La distanciation sociale va à contresens même du « sens de la vie », qui est réflexion constante sur ce que nous pouvons vivre ensemble, depuis nos humeurs et envies jusqu’à nos façons de considérer les autres et la mort qui clôt le parcours. La distanciation sociale associe deux mots qui ne devraient pas l’être, et, en acceptant le nouveau concept, nous ne ferions qu’accepter le nouvel ordre fascisant des choses et des relations. Si nous estimons que ce nouveau mode de vie peut devenir la norme de nos sociétés « malades », alors oui, nous allons devenir malades, mais pas de cette nouvelle maladie qu’ON nous vend pour nous faire peur, la covid-19. Non. Nous serons malades de la méfiance vis-à-vis des autres et de l’acceptation passive du contrôle social.
Qui plus est, en généralisant ce type de phobie à l’ensemble du corps social, y compris la jeunesse, nous appelons à nous un futur hautement dystopique, pathologique, dans lequel les fondements même du lien humain auront été drastiquement ébréchés, voire irrémédiablement abîmés au point de se disloquer et de permettre à des pouvoirs toujours plus autoritaires et anti-humains de s’imposer.
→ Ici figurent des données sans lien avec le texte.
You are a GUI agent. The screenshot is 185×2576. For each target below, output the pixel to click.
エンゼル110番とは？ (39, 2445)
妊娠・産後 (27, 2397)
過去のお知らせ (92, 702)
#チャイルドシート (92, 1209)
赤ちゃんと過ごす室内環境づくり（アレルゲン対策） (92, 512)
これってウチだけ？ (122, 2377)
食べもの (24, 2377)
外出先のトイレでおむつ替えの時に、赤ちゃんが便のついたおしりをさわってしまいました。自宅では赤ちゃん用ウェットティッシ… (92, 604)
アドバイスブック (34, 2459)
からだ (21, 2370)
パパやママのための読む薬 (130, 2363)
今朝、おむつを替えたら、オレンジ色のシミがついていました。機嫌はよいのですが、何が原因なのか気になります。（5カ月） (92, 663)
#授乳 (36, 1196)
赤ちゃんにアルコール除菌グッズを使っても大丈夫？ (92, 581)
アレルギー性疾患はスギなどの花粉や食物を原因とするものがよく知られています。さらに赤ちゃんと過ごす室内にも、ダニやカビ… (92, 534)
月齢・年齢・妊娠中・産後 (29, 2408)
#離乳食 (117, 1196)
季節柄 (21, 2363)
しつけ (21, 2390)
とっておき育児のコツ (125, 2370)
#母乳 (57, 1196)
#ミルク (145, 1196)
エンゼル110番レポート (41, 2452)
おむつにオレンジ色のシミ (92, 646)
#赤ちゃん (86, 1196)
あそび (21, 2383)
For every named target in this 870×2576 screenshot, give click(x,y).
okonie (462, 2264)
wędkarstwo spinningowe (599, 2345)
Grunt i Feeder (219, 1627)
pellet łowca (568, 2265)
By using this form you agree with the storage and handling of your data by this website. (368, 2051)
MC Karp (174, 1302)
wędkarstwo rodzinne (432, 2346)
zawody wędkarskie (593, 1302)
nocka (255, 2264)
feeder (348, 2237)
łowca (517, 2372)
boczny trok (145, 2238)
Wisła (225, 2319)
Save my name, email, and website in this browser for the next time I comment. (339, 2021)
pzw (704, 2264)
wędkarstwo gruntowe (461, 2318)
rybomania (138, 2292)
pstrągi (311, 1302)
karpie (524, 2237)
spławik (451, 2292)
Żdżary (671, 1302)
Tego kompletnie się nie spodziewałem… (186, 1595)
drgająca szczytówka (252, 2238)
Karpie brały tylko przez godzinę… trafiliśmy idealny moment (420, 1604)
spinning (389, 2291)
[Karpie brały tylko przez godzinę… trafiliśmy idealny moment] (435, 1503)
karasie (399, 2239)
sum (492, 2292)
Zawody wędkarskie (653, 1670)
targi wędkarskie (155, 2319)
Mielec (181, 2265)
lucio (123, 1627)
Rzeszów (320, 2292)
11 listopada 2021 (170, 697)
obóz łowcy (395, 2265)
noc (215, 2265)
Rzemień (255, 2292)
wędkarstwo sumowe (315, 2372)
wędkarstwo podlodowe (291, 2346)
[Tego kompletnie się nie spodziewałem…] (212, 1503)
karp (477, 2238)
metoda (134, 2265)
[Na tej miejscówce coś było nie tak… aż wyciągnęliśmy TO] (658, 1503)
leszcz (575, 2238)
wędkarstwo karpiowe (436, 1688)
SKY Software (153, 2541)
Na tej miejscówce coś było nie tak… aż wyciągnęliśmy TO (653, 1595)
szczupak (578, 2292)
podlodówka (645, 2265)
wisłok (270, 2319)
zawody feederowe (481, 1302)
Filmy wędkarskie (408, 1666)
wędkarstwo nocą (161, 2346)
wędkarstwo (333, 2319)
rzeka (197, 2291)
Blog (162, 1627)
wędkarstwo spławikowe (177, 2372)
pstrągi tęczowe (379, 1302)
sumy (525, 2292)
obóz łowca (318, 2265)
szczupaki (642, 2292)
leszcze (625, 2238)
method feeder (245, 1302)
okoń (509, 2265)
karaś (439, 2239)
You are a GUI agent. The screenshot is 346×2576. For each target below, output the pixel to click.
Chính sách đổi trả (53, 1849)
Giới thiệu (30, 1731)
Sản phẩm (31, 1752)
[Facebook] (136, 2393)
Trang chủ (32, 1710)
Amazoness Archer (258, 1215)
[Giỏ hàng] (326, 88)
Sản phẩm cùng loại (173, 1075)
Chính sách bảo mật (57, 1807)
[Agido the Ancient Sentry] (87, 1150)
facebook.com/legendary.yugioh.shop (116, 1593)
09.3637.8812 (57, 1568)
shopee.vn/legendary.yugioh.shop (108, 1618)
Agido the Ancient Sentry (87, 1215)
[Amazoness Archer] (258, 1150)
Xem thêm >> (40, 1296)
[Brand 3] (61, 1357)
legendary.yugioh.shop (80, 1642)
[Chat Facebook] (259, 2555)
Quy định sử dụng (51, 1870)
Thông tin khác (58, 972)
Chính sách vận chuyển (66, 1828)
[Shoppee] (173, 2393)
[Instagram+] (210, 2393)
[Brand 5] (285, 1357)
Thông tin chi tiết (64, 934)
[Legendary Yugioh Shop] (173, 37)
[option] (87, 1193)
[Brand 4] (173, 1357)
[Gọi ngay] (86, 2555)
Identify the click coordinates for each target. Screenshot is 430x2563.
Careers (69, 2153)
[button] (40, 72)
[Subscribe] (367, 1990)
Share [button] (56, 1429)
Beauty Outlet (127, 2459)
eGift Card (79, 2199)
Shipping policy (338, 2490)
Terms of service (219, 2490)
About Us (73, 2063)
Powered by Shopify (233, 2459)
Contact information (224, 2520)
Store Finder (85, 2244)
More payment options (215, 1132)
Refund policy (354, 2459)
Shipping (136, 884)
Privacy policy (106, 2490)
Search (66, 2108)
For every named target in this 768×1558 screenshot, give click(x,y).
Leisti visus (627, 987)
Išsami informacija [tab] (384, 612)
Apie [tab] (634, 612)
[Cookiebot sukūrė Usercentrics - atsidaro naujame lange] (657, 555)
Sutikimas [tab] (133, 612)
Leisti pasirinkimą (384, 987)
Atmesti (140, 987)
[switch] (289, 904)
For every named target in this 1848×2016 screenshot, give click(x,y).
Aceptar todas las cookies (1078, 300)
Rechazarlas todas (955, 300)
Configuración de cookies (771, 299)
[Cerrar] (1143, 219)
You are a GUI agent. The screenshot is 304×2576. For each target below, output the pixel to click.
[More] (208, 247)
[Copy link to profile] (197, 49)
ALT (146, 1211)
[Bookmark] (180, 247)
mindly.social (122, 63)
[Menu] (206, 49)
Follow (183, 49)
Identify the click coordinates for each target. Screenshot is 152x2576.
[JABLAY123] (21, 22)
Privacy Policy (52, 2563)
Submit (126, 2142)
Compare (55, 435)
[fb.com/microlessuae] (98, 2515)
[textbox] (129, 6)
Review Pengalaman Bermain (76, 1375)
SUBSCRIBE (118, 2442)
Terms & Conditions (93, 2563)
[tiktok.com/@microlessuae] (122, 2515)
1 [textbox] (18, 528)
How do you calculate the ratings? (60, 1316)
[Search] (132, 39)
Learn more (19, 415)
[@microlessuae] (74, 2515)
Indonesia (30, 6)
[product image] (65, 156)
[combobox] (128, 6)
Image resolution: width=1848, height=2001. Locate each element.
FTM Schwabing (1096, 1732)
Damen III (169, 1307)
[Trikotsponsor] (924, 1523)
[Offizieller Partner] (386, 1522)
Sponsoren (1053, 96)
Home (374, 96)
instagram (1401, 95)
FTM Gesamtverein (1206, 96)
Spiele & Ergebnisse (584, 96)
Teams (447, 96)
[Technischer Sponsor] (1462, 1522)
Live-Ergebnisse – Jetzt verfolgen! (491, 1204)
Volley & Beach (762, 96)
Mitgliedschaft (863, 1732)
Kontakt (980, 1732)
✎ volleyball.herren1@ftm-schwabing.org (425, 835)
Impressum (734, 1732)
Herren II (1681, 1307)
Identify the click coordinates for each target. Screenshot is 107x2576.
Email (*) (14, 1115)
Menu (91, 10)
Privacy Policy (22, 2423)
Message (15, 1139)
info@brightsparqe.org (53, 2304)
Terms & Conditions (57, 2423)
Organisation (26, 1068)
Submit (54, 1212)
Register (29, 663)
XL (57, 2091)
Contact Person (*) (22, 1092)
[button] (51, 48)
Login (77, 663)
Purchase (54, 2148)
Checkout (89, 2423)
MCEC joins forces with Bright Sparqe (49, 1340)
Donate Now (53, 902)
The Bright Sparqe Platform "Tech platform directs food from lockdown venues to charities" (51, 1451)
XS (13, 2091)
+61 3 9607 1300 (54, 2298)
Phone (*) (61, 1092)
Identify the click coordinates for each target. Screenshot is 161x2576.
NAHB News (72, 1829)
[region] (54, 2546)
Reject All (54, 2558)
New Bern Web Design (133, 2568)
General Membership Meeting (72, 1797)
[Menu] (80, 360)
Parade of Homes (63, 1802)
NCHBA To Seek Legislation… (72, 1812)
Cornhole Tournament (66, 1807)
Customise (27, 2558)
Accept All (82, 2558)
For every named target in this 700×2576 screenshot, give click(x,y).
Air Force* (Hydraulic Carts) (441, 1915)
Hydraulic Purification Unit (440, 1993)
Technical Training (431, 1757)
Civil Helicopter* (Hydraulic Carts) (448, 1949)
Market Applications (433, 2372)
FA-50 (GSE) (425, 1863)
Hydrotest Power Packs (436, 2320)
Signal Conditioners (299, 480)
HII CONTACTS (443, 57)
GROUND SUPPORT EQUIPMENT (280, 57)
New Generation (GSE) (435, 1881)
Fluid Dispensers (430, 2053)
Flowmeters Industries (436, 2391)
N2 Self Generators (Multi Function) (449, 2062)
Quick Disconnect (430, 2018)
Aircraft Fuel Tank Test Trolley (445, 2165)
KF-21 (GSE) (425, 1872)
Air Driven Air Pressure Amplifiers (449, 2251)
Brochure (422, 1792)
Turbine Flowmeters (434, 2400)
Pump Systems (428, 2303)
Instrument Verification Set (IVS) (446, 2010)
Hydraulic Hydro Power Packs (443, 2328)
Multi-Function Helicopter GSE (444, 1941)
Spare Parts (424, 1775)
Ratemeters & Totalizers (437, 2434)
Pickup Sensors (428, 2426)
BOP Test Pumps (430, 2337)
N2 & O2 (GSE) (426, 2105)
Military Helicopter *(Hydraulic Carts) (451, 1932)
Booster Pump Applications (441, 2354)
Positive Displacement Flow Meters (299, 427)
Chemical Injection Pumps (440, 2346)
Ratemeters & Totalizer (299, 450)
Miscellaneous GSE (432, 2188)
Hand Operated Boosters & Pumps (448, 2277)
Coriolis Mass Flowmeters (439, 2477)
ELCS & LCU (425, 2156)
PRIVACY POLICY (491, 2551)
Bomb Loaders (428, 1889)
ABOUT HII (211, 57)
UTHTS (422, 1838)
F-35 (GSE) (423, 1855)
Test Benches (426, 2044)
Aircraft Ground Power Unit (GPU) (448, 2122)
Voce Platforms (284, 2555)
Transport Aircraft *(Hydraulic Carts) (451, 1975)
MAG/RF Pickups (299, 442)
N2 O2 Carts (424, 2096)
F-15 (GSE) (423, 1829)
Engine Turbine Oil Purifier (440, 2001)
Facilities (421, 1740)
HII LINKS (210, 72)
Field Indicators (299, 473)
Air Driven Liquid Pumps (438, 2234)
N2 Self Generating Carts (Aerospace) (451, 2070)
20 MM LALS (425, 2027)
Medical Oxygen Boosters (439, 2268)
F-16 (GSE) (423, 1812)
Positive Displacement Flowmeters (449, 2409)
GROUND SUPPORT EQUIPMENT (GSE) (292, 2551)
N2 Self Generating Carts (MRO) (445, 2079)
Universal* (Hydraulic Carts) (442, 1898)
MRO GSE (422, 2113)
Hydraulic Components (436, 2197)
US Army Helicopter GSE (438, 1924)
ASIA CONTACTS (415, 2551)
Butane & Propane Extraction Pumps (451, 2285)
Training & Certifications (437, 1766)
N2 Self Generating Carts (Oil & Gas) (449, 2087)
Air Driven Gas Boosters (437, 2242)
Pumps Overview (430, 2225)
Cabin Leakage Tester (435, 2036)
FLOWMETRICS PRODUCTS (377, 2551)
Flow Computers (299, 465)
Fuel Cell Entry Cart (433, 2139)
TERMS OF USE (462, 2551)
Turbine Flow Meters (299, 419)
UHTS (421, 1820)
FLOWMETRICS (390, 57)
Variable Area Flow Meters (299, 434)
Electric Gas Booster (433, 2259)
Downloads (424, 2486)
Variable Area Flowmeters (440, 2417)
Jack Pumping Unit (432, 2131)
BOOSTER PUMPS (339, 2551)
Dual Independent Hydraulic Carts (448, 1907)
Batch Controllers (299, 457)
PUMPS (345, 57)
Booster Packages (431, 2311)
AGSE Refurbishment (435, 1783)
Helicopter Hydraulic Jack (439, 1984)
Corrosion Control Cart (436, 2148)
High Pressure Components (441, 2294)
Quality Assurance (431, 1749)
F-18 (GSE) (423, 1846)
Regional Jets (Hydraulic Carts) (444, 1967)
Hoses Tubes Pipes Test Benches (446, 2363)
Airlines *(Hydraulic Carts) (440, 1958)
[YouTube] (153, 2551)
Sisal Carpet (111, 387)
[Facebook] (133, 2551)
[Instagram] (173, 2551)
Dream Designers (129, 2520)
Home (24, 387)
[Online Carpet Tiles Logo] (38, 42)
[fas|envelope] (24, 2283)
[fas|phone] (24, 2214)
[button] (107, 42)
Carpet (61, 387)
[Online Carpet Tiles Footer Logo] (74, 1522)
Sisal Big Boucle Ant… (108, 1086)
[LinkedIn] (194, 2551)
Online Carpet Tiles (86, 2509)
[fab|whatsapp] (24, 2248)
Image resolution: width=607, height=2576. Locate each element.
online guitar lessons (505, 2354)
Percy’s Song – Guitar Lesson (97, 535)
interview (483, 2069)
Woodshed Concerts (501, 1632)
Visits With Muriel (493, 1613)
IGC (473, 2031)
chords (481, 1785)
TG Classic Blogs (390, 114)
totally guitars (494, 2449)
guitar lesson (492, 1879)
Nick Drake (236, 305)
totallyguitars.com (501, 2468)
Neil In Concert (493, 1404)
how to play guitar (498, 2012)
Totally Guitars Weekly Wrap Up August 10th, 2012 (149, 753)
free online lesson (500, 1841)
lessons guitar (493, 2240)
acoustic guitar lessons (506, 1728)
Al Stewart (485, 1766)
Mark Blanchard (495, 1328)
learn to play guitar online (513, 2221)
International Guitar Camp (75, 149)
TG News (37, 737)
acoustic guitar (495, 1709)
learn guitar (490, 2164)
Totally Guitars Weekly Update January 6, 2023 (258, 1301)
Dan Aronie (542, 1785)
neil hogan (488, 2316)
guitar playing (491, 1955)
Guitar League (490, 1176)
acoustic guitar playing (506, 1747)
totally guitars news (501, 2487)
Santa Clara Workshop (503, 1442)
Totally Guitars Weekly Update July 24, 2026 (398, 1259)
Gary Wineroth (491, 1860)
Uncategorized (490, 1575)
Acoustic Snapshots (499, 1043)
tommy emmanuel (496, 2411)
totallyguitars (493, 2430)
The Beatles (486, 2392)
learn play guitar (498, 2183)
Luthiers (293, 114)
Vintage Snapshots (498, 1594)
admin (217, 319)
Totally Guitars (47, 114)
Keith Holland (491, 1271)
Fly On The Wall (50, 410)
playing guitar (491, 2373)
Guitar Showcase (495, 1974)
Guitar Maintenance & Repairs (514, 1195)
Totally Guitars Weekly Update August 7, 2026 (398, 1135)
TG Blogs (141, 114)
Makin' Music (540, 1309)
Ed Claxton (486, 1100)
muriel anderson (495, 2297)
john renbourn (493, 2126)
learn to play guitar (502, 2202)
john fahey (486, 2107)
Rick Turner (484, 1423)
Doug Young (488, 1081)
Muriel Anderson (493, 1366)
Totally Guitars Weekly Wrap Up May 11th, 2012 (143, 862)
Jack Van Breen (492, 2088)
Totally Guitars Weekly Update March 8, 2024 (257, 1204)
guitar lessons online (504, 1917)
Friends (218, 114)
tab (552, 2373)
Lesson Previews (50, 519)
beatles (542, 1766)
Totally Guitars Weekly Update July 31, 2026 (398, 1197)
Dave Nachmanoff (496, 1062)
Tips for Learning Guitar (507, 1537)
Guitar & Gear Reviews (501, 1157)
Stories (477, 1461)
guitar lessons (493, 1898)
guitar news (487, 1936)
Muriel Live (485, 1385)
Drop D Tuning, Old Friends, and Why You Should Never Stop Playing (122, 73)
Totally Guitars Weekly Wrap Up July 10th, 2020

Le travail social aura pavé la route de l’enfer, depuis au moins le début de ce siècle. En abandonnant ses piliers, la solidarité et la bonne approche de l’Autre , il aura permis que, partout ailleurs, ON commence à se dire que contrôle vaut mieux qu’aide, que répression vaut mieux que pédagogie. Le travail social n’aura pas été le seul à paver ce chemin jadis bourbeux qui se révèle désormais comme une autoroute pour le pire, car les médias, les politiciens, le mode de vie consumériste, etc., y ont également pris leur part. Mais le travail social, parce qu’il se donnait pour tâcher d’aider ceux qui exaspéraient les « ON » normés et passifs, dérangeait et obligeait la société à se poser quelques questions. Il ne joue même plus ce rôle.
La distanciation sociale se présente ainsi comme une nouvelle étape vers l’isolement des individus, la dissolution de la société, le consumérisme comme seul horizon de vie, tout cela en contradiction avec la réalité profonde de l’espèce. Là est l’espoir, immense, puisque, précisément, le système ne trouve comme seul moyen, pour contrôler ses producteurs-consommateurs, que de leur faire toujours plus peur. Ce n’est pas l’objet de ces quelques réflexions que d’imaginer ce qui va se passer cet automne, mais nous pouvons au minimum conjecturer que nous avons des cartes à jouer, et pas des moindres : la distanciation sociale est incompatible, totalement incompatible, avec ce qui est la réalité irréductible de l’espèce humaine. La distanciation sociale est le contraire même d’être humain.